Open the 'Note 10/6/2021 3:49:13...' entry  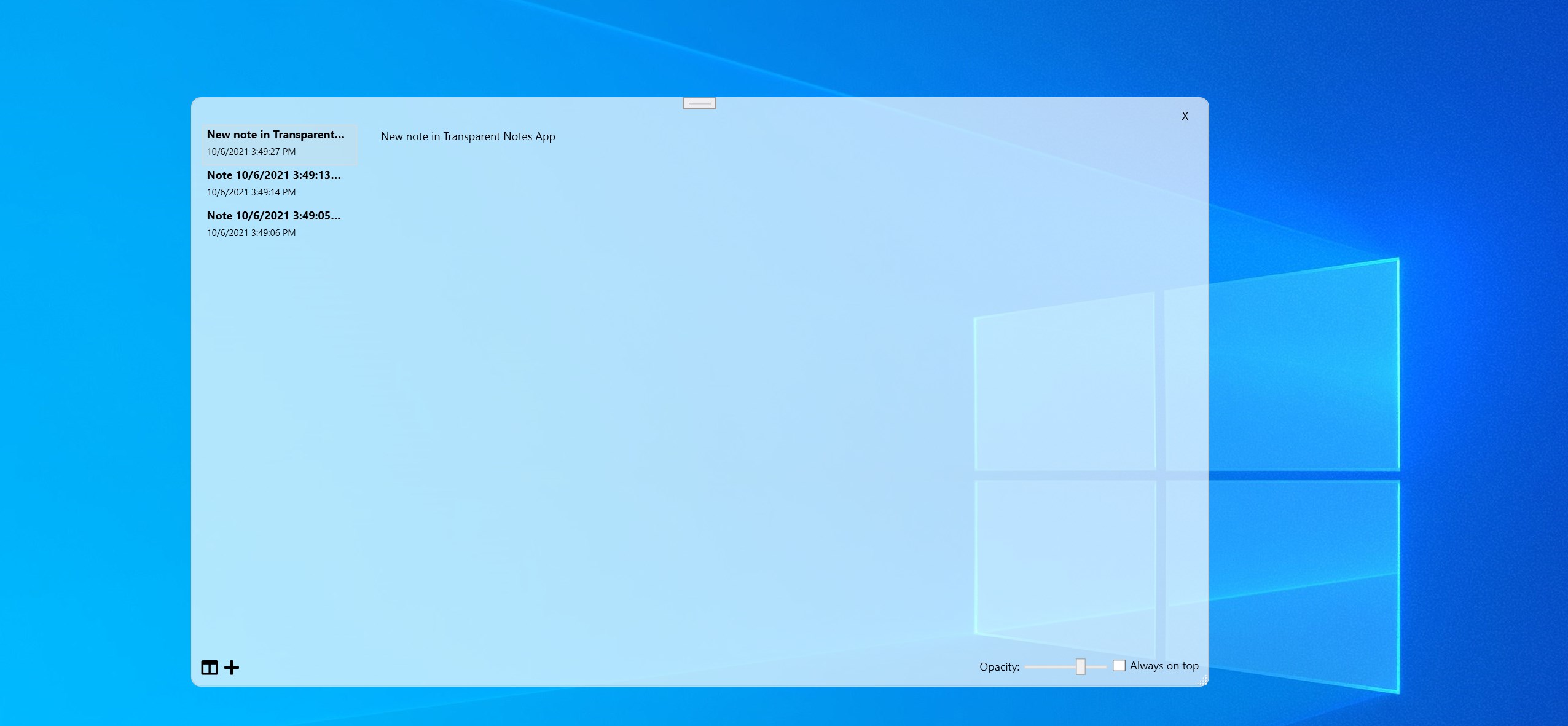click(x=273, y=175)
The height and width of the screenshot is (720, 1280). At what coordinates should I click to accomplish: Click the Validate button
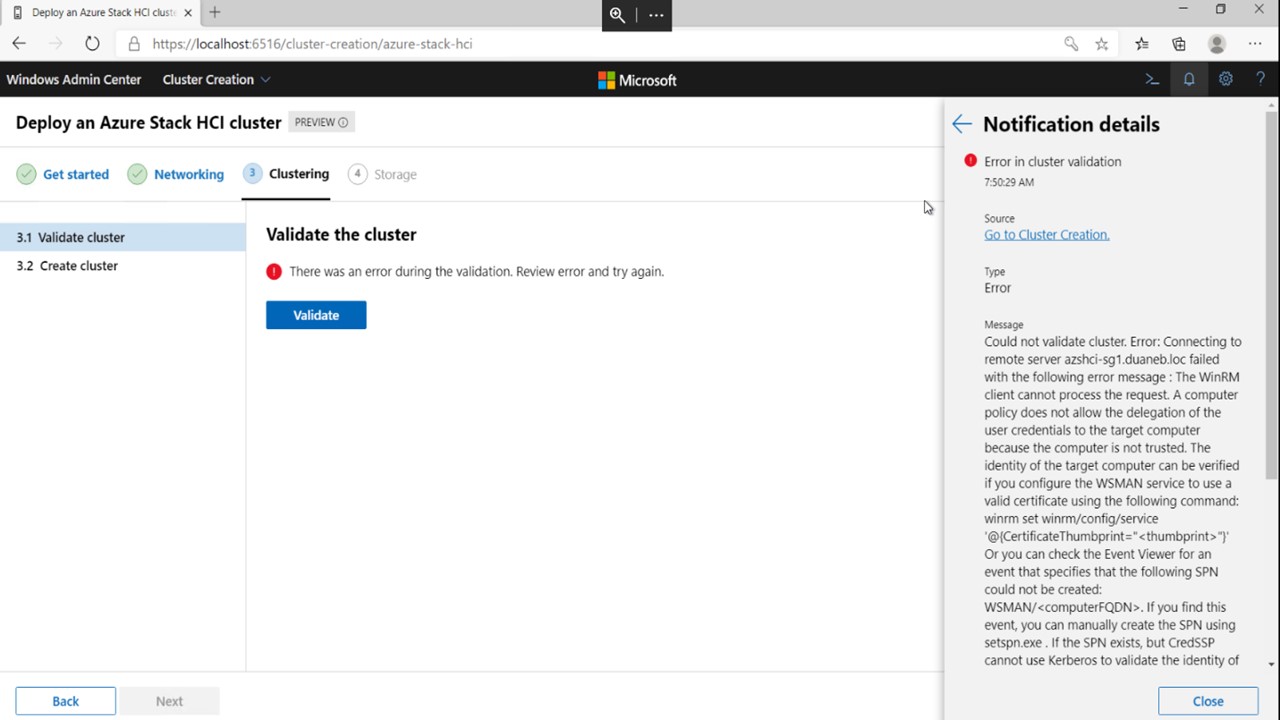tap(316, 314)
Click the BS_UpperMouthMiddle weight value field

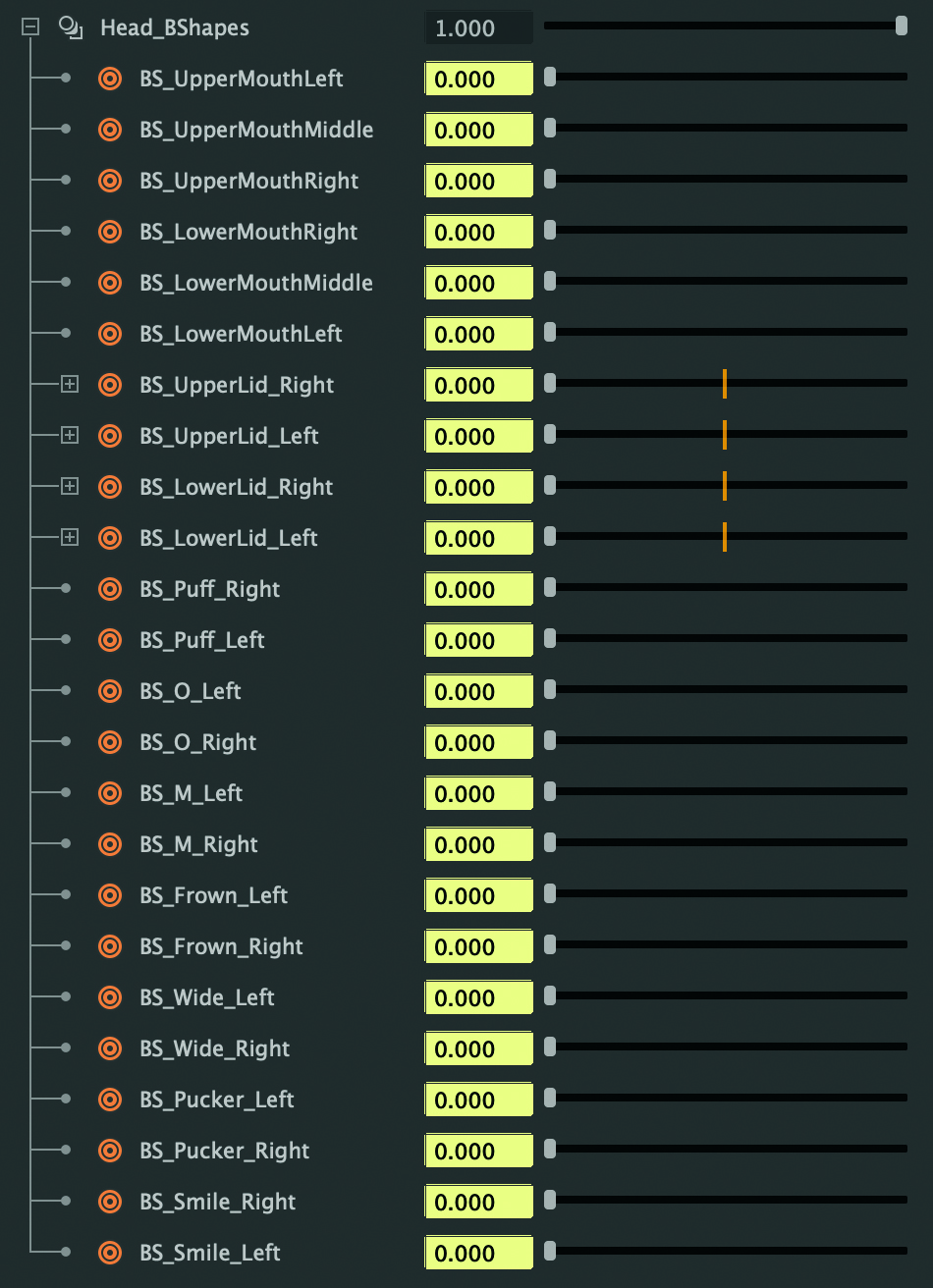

==

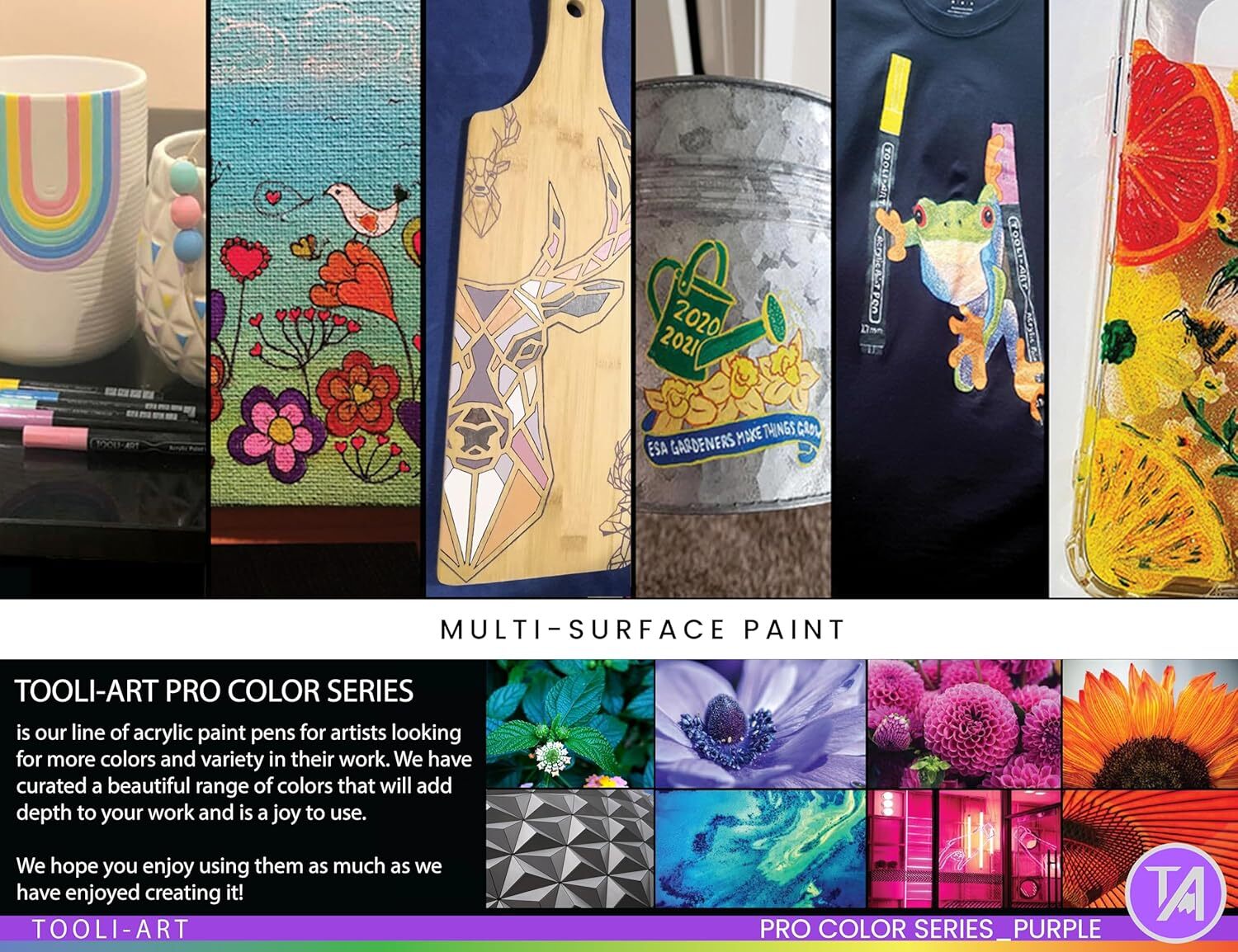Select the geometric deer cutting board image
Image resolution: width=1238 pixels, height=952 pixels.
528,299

---

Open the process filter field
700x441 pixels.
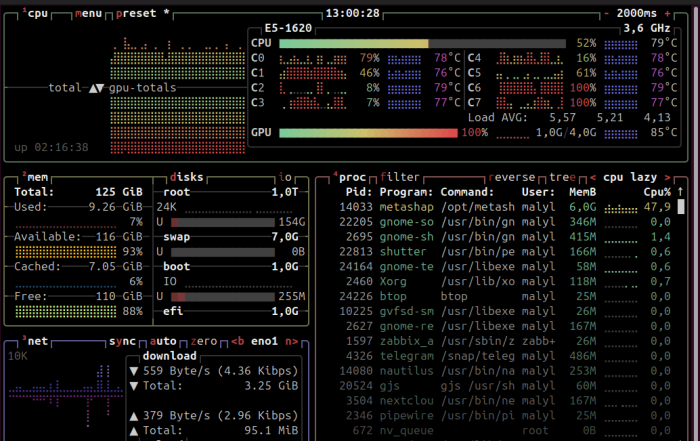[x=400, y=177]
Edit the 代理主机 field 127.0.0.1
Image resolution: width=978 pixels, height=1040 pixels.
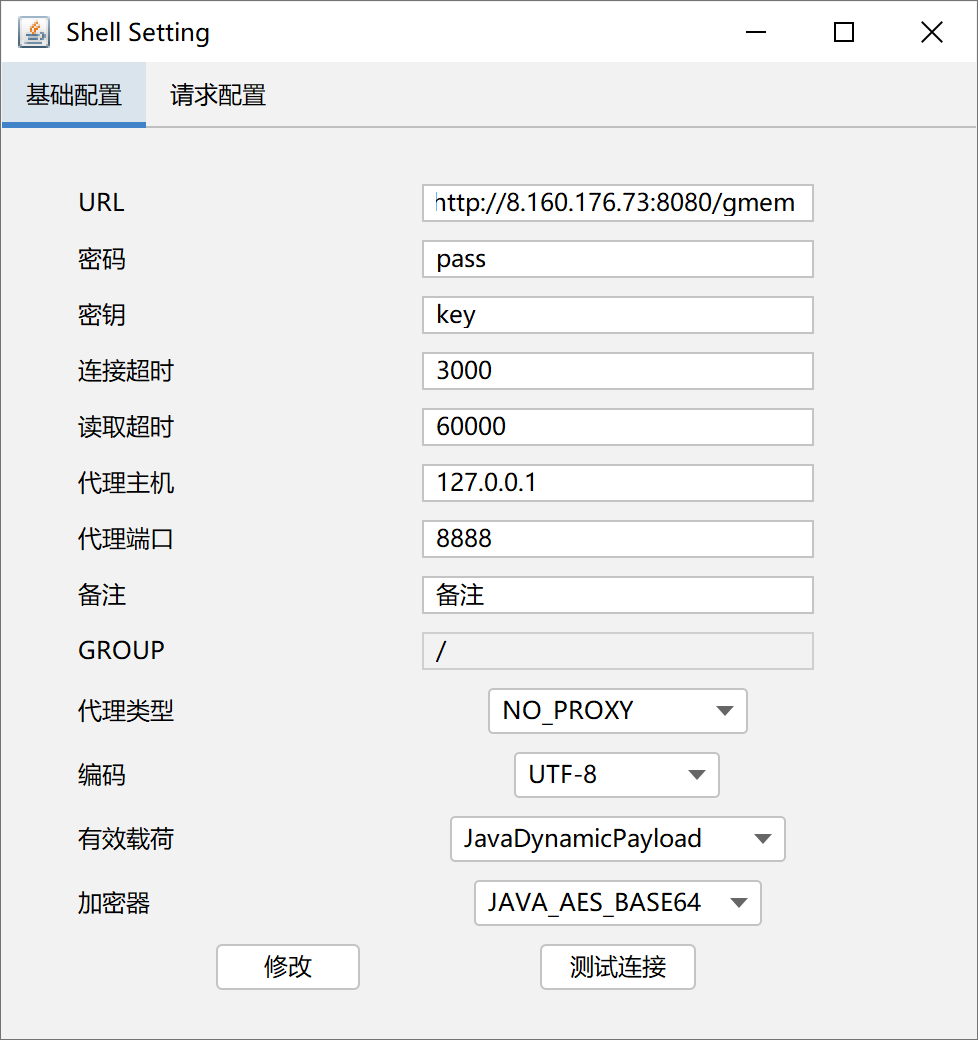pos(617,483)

> [TO BE DONE] Can you output the part of the records that opens with the line containing "Edit the 代理主机 field 127.0.0.1" and closes with the line containing "pos(617,483)" as a Markdown table with the columns Row and Line, numbering each row, leaving out blank lines and the pictures, and including nothing else?

> [ANSWER]
| Row | Line |
|---|---|
| 1 | Edit the 代理主机 field 127.0.0.1 |
| 2 | Image resolution: width=978 pixels, height=1040 pixels. |
| 3 | pos(617,483) |